Die überirdischen Kräfte Kamala Khans aka Ms. Marvel (Iman Vellani), Monica Rambeau (Teyonah Parris) und Captain Marvel alias Carol Danvers (Brie Larson), zu der beide stark divergierende Gefühle haben, werden während des machivellistischen Raub- und Rachefeldzugs der Kree-Kriegerin Dar-Benn (Zawe Ashton als halbwegs interessante Antagonistin) verknüpft. Das führt zu allerhand Rumspringen, physisch, intergalaktisch und durch das Wohnzimmer der Khans, bis die Drei sich bei einer Art Superheldinnen-Pyjama-Party in Carols Raumschiff zum titelgebenden Trio zusammenschließen. Quasi nebenbei überwindet Monica ihre kindliche Trotzreaktion auf Carols Abwesenheit und Kamala ihr (mir reichlich Queerbaiting aufgepepptes) Schwärmen für ihre Namensvetterin und Nick Fury (Samuel L. Jackson).
Gegenüber diesen irrelevanten Issues ist das Bedrohungsszenario durch Dar-Benn so nebensächlich wie ihre Angriffe auf die geflüchteten Skrull oder dass Captain Marvel, die Dar-Benns Volk aus gutem Grund „The Annihilator“ nennt, in einer fehlgeleiteten Aktion Dar-Benns Heimatplaneten zerstört hat. Diese Kaltblütigkeit steht in bizarrem Kontrast zu den kindergartengerechten Kampfszenen ohne jeden Kratzer, geschweige denn Blut, und der kindischen Komik. Letzte ist ähnlich Kamalas ungläubiger Begeisterung angesichts ihrer Superhelden-Idole nicht amüsant, sondern anstrengend. Die verfehlte Tonalität kulminiert in einem Musical-Intermezzo auf Aladna, dessen Bewohnende mittels Gesang kommunizieren und einem Wurf Kätzchen wie Carols Alien-Haustier Goose, die Furys Crew in ihren Eingeweiden evakuieren.

Material =
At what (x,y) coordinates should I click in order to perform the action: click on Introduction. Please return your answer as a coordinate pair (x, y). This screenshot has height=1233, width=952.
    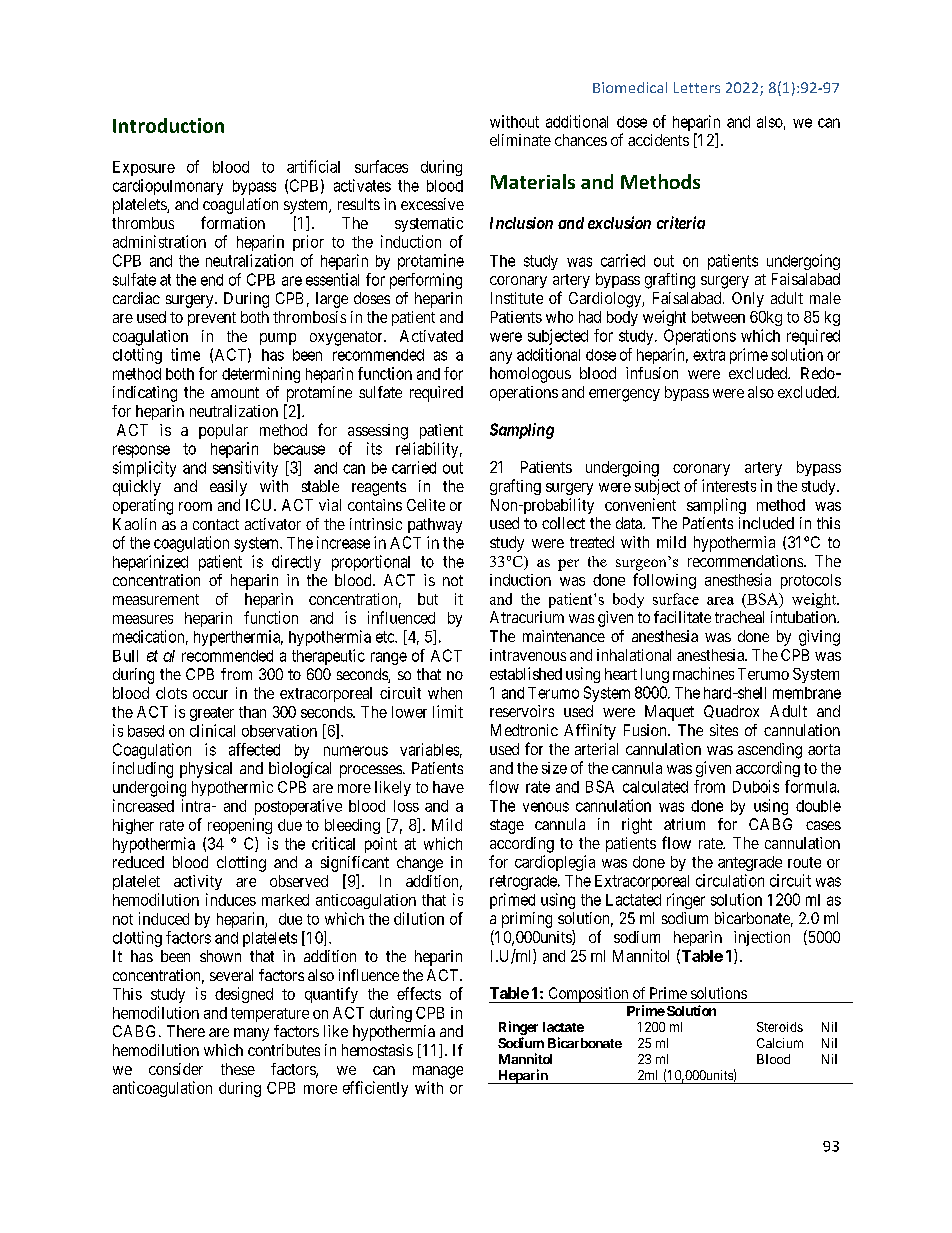
    Looking at the image, I should click on (168, 125).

Aufgaben =
1. Gib für jede der Aussagen (a) Zawe Ashton spielt Dar-Benn, (b) die Kampfszenen sind blutig und (c) die Bewohnenden von Aladna kommunizieren durch Gesang an, ob sie mit dem Textauszug übereinstimmt. Antworte jeweils mit Ja oder Nein und zitiere die entscheidenden Worte des Textauszugs wörtlich.
2. Fasse den Absatz des Textauszugs, der mit „Gegenüber diesen irrelevanten Issues“ beginnt, als Liste zusammen und behalte dabei seine wichtigsten Aussagen bei.
3. Fahre mit dem Textauszug über das Trio aus Kamala Khan, Monica Rambeau und Captain Marvel fort und schließe direkt an seinen letzten Satz an.

Die Antworten =
1.
(a) Ja: „Zawe Ashton als halbwegs interessante Antagonistin“
(b) Nein: „kindergartengerechten Kampfszenen ohne jeden Kratzer, geschweige denn Blut“
(c) Ja: „dessen Bewohnende mittels Gesang kommunizieren“

2.
- Die Bedrohung durch Dar-Benn bleibt neben den irrelevanten Issues nebensächlich, ebenso ihre Angriffe auf die geflüchteten Skrull.
- Auch tritt in den Hintergrund, dass Captain Marvel, von Dar-Benns Volk „The Annihilator“ genannt, in einer fehlgeleiteten Aktion deren Heimatplaneten zerstört hat.
- Diese Kaltblütigkeit steht in bizarrem Kontrast zu kindergartengerechten Kampfszenen ohne Kratzer oder Blut und zur kindischen Komik.
- Die Komik ist wie Kamalas ungläubige Begeisterung für ihre Superhelden-Idole nicht amüsant, sondern anstrengend.
- Die verfehlte Tonalität gipfelt in einem Musical-Intermezzo auf Aladna, wo man mittels Gesang kommuniziert, und in einem Wurf Kätzchen wie Carols Alien-Haustier Goose, die Furys Crew in ihren Eingeweiden evakuieren.

3.
Immer wenn man glaubt, die provisorische Handlung könne nicht alberner und abstruser werden, beweist das verworrene Leinwanddebüt der Serien-Favoritin Ms. Marvel das Gegenteil. Eine Spannungskurve oder dramatische Fallhöhe existieren selbst dann nicht, wenn Figuren aus schwindelerregender Höhe stürzen. Von Selbstironie stolpert Nia DaCostas Superheldinnen-Abenteuer in Selbstkarikatur mit Tendenz zur Selbstsabotage. Dass der Fokus auf weibliche Figuren mit einer Infantilisierung nicht nur der Protagonistinnen, sondern der gesamten Inszenierung einhergeht, macht das actionarme Abenteuer so ambivalent wie der unterschwellige Zynismus. Was womöglich als Fanservice gedacht war, wirkt auf der Leinwand wie aus verschiedensten Quellen zusammengestoppelte Fan Fiction. Angesicht des Streiks kein unmögliches Szenario.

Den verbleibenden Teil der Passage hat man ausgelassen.